(Source data)
*****

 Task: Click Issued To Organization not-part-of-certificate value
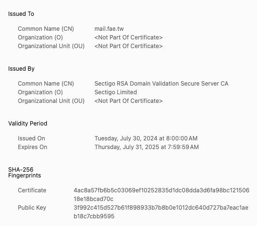tap(128, 38)
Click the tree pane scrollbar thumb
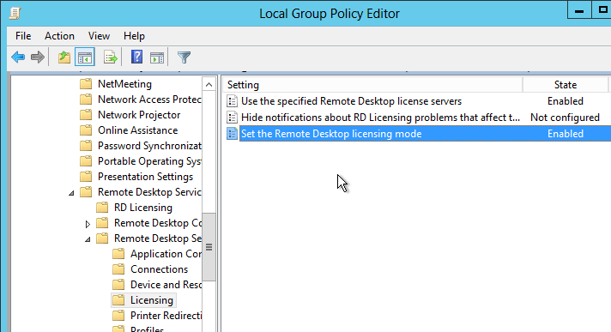 209,247
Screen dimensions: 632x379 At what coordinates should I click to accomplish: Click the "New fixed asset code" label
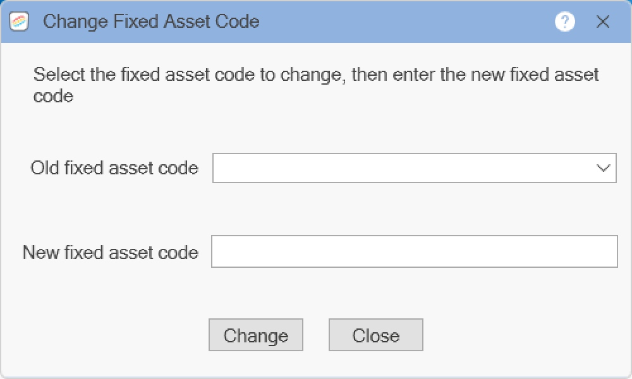tap(111, 253)
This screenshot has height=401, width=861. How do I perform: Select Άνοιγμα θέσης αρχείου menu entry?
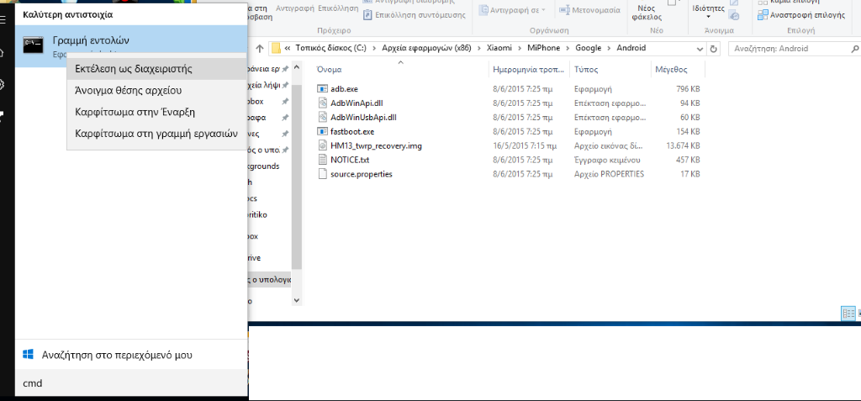point(128,90)
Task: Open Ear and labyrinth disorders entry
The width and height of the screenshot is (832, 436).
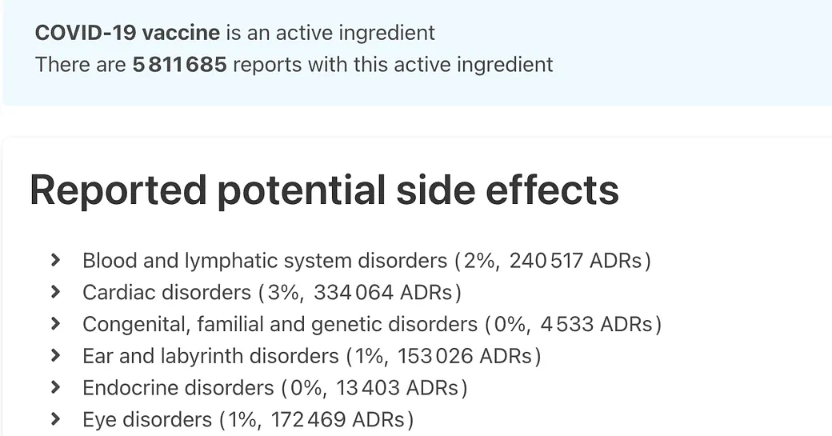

*****

Each entry should be output word for word, with no pictures carried over.

 Task: Click Issued To Organization not-part-of-certificate value
tap(128, 38)
Click the tree pane scrollbar thumb
 209,247
Screen dimensions: 632x379 At what coordinates should I click to accomplish: Click the "New fixed asset code" label
tap(111, 253)
This screenshot has height=401, width=861. How do I perform: Select Άνοιγμα θέσης αρχείου menu entry?
point(128,90)
Task: Open Ear and labyrinth disorders entry
The width and height of the screenshot is (832, 436).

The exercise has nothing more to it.